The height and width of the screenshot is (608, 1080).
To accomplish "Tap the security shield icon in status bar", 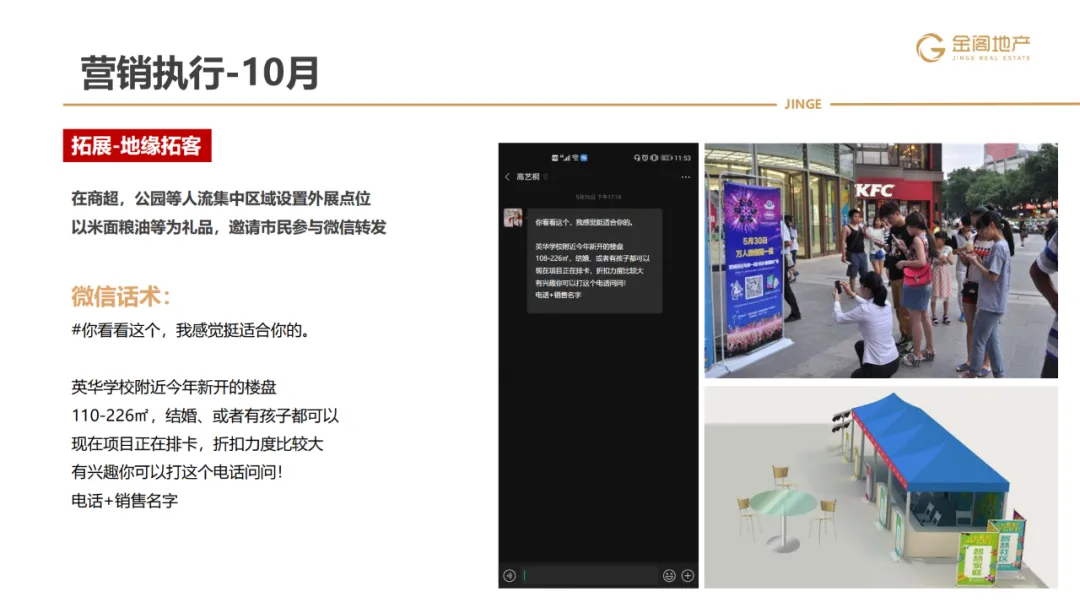I will coord(645,157).
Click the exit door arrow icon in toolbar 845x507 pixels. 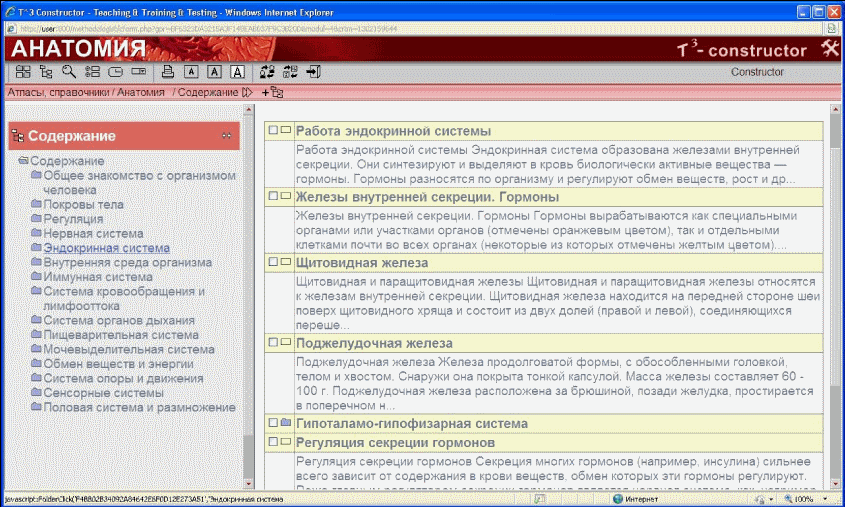(x=313, y=72)
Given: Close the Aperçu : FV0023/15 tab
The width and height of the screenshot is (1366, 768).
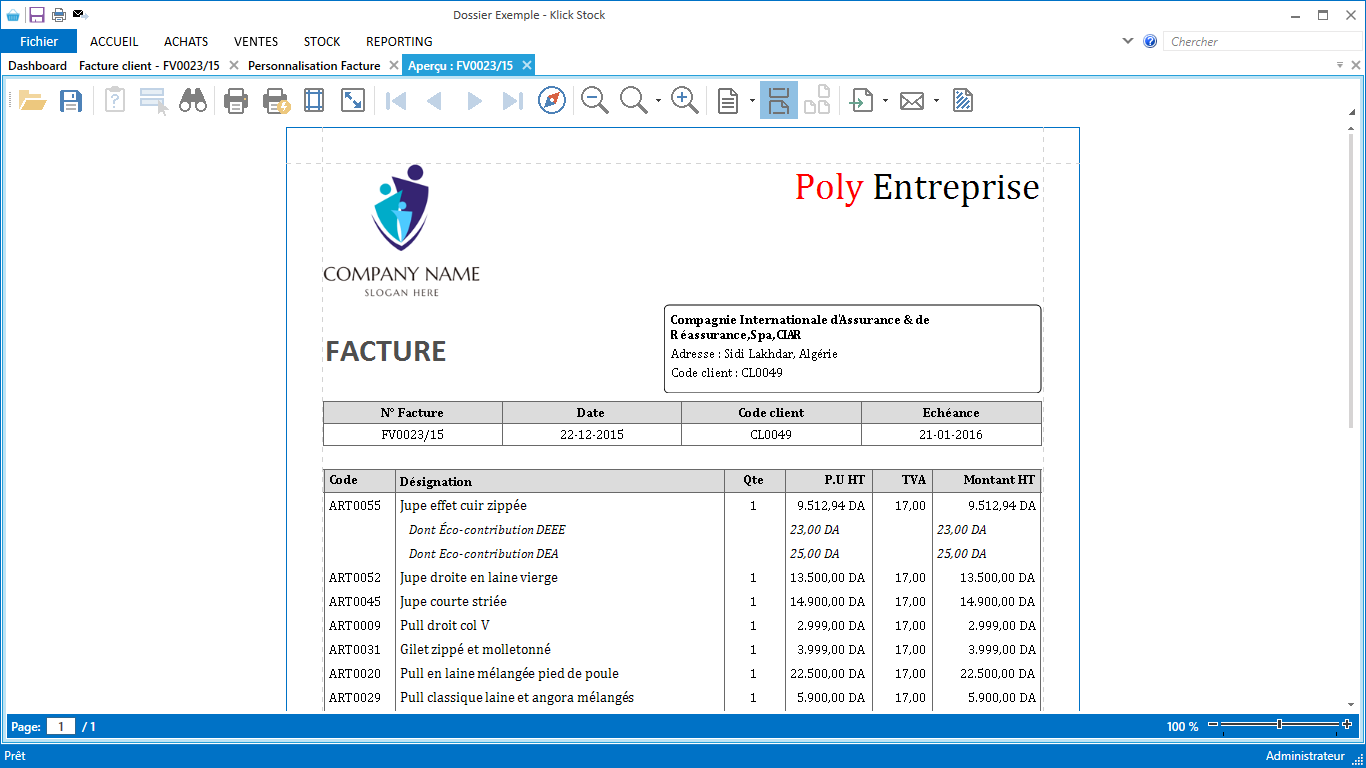Looking at the screenshot, I should click(527, 65).
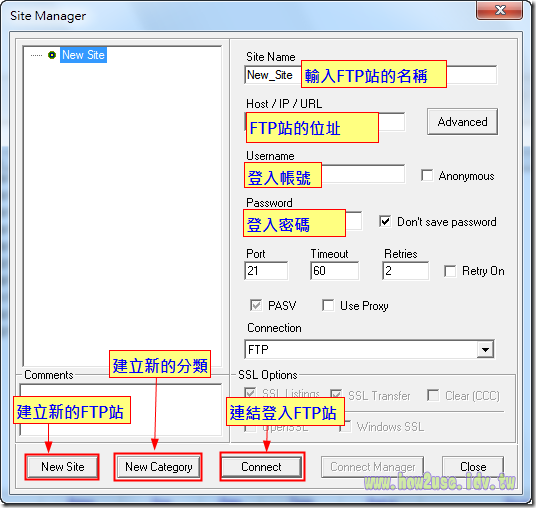Click inside the Comments text box
536x508 pixels.
[x=121, y=410]
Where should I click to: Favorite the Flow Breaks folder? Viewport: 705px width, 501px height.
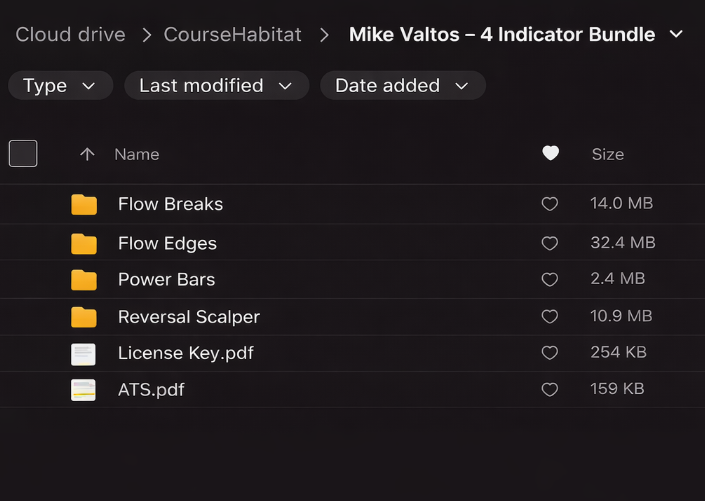[x=549, y=204]

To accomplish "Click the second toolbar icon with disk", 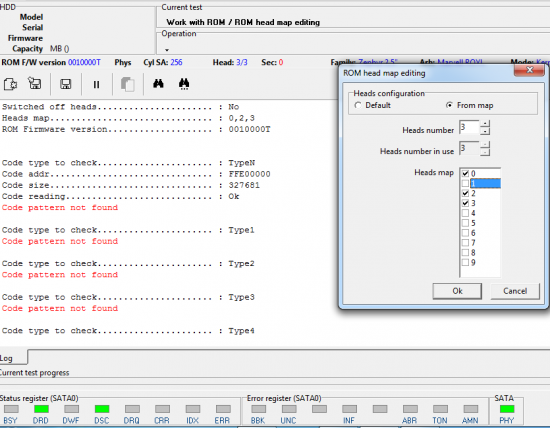I will [35, 83].
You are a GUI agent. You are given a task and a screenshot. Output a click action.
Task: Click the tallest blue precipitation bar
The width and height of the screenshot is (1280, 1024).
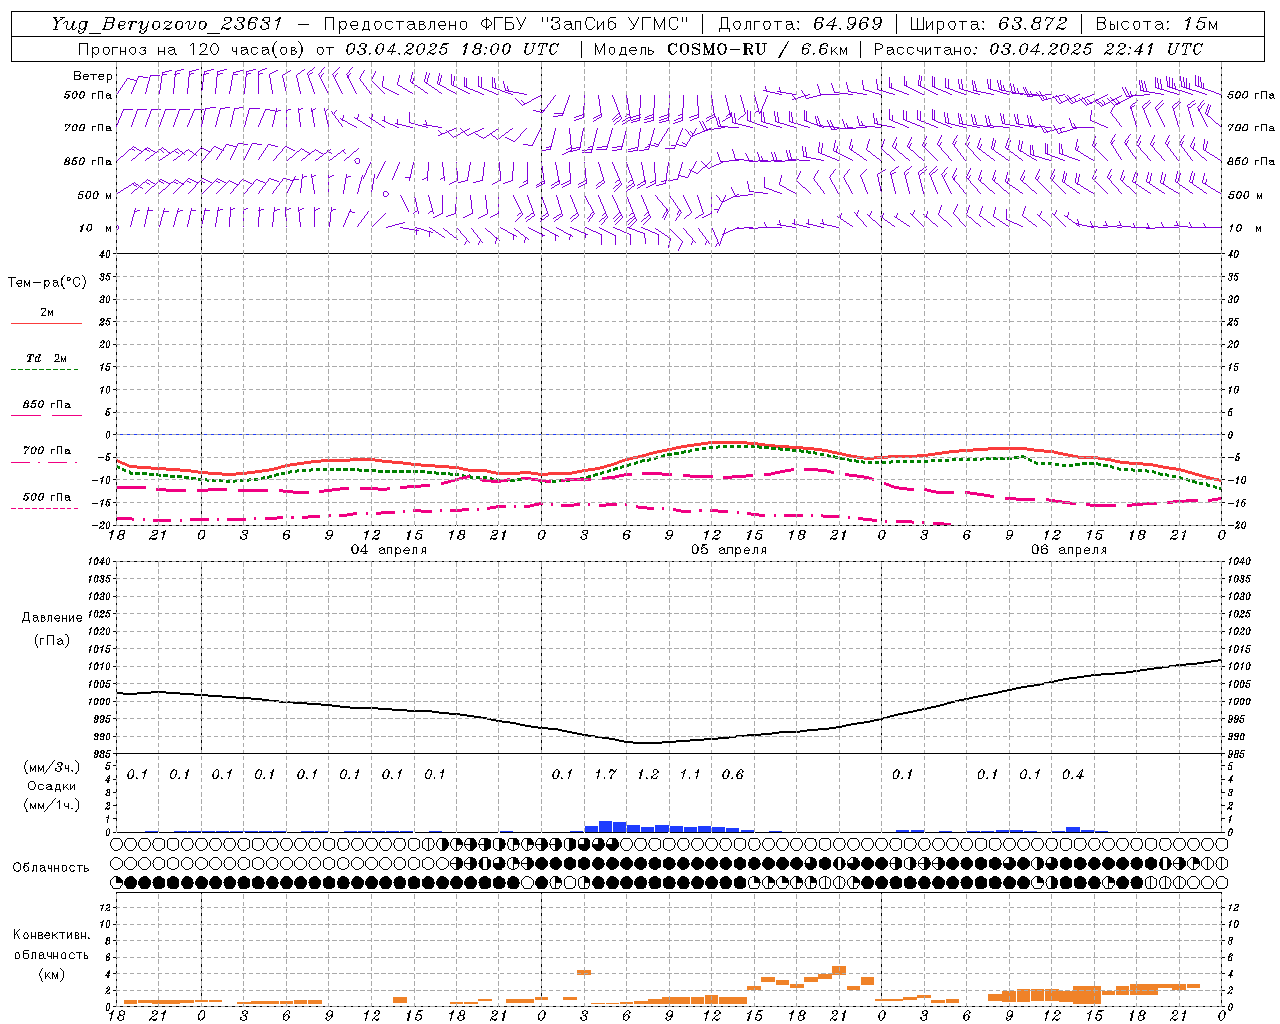tap(605, 826)
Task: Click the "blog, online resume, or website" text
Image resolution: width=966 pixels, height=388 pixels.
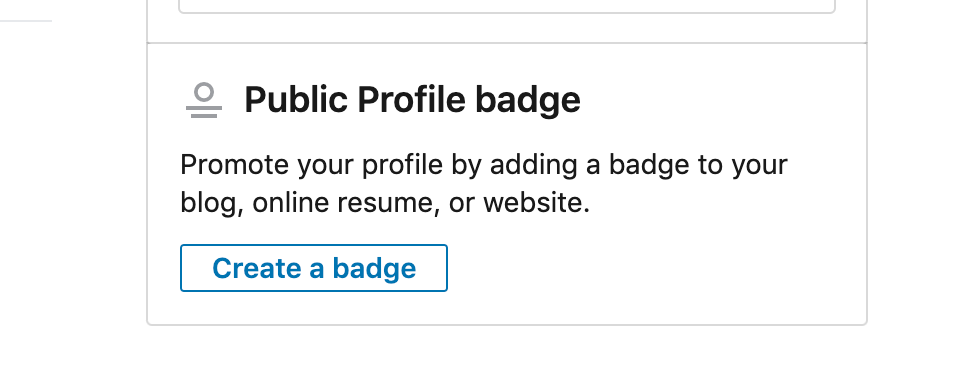Action: click(385, 203)
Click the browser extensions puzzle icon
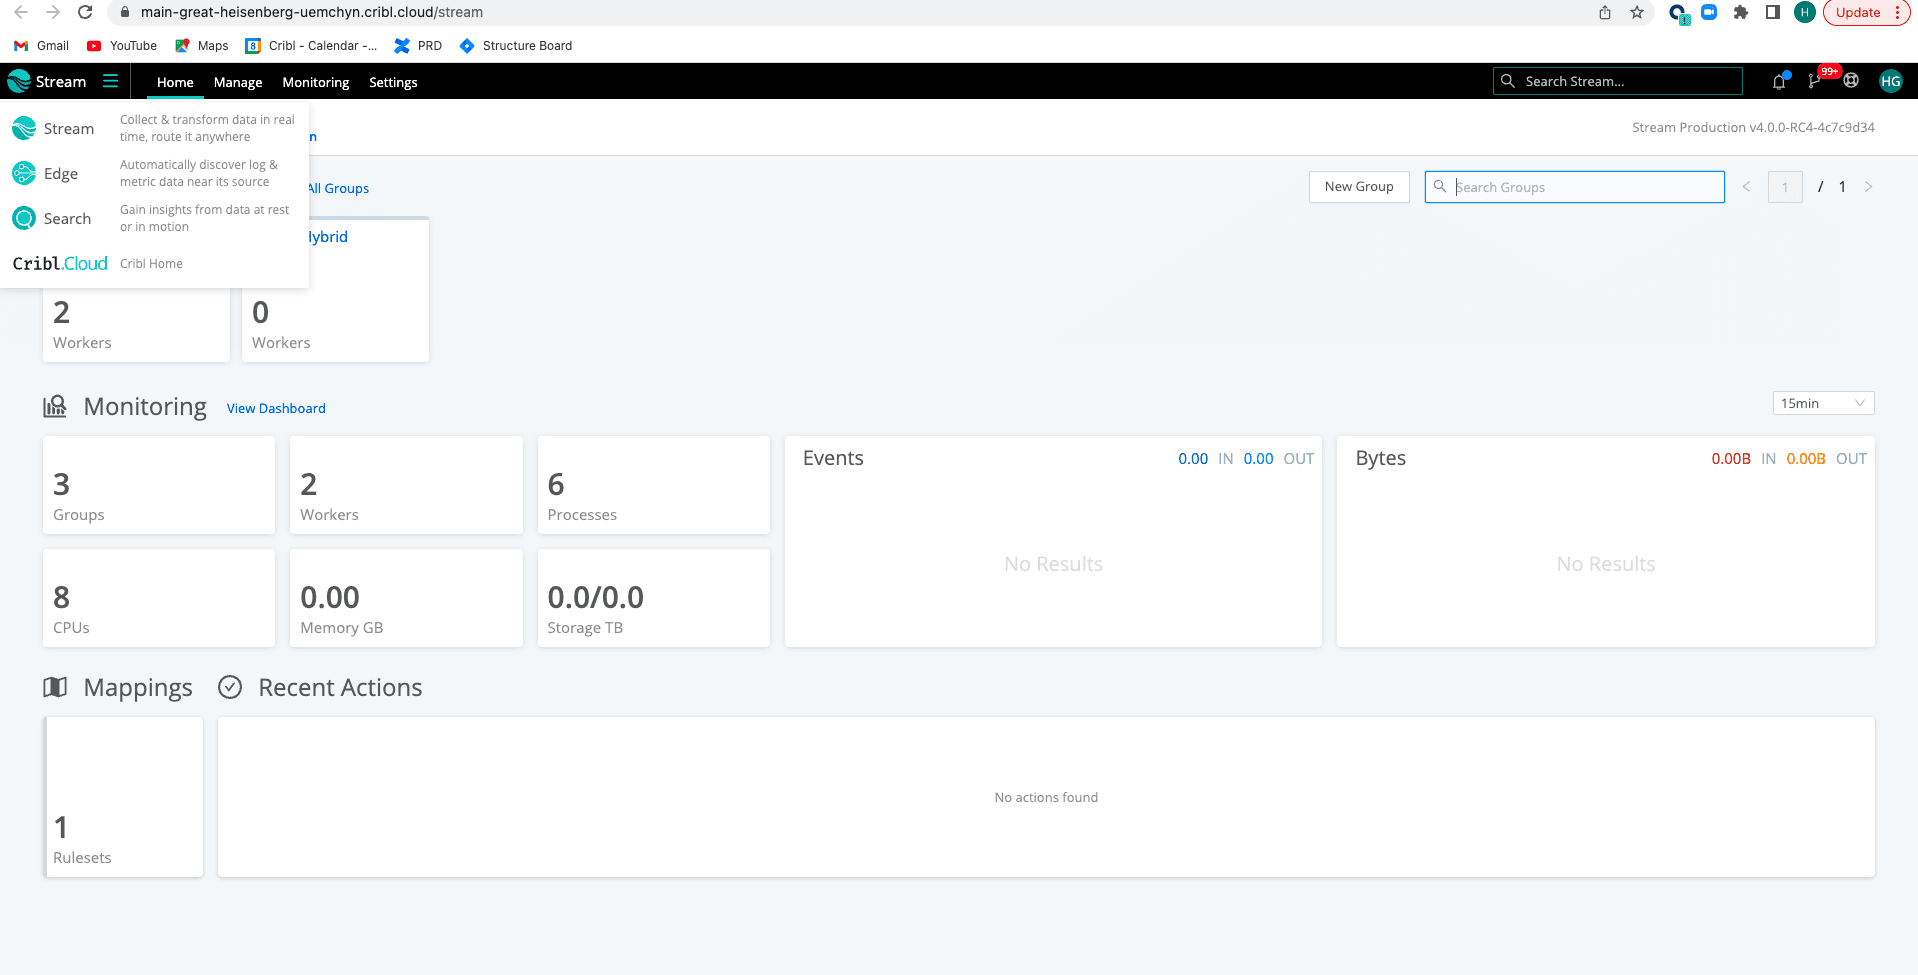Image resolution: width=1918 pixels, height=975 pixels. click(x=1741, y=13)
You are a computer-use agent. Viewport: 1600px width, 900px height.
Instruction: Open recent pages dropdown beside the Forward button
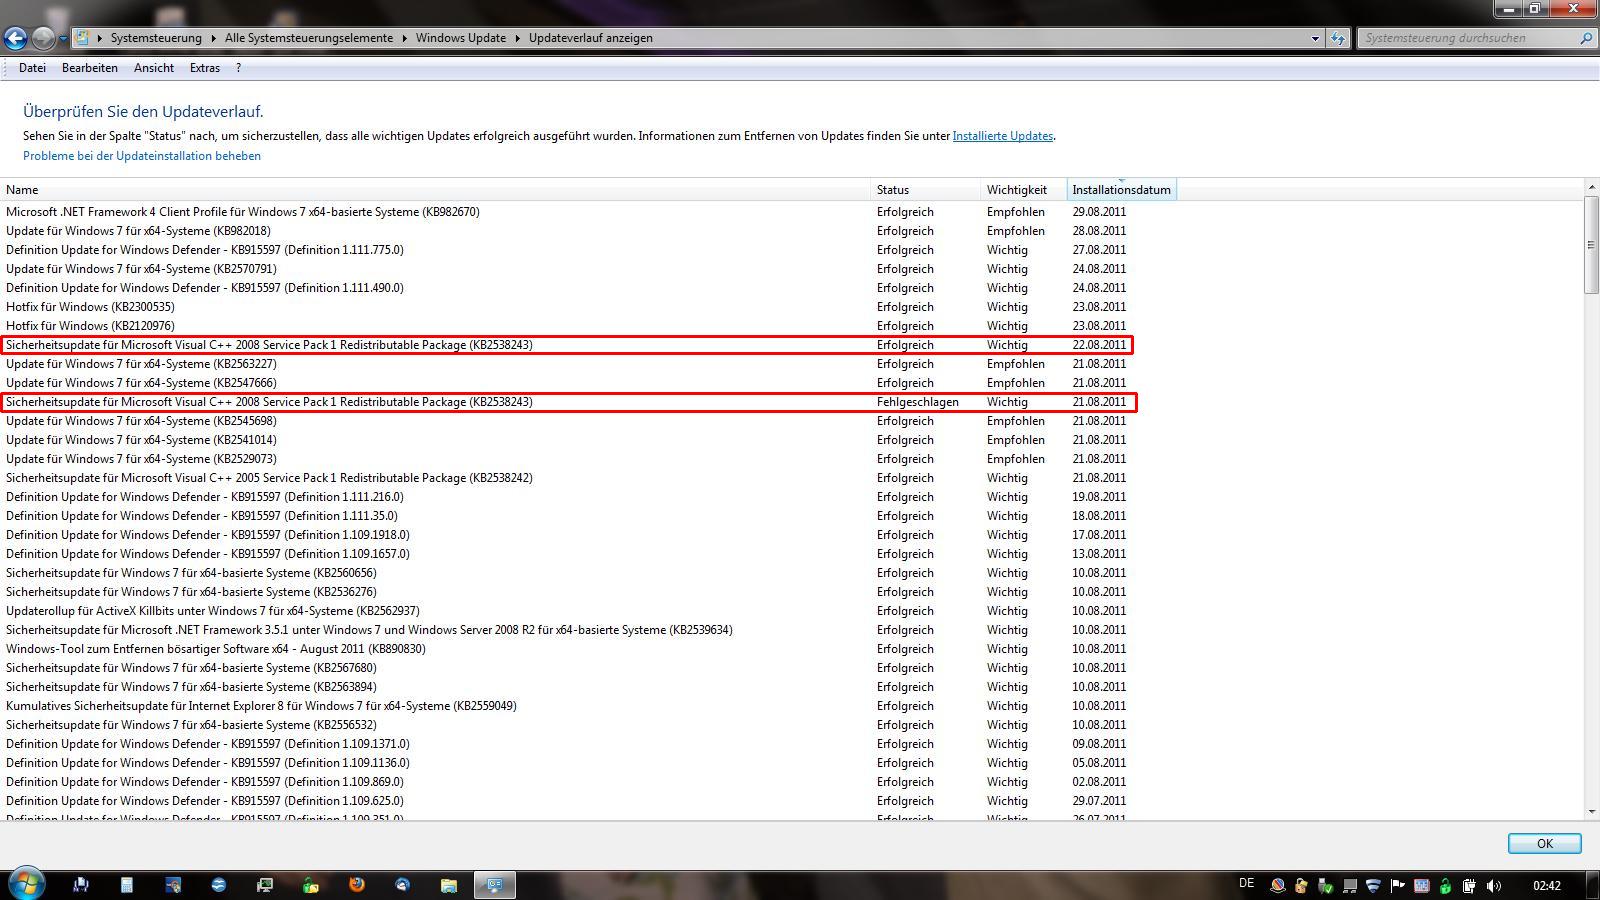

■ Your goal
Please return exactly, and only, the lines from the one containing "Task: Click the tallest" through the end of the records, with both end lines kept and every picture dropped.

■ Solved exercise
Task: Click the tallest blue precipitation bar
The width and height of the screenshot is (1280, 1024).
tap(605, 826)
Task: Click the "blog, online resume, or website" text
Image resolution: width=966 pixels, height=388 pixels.
Action: click(385, 203)
Click the browser extensions puzzle icon
Image resolution: width=1918 pixels, height=975 pixels. click(x=1741, y=13)
You are a computer-use agent. Viewport: 1600px width, 900px height.
Instruction: Open recent pages dropdown beside the Forward button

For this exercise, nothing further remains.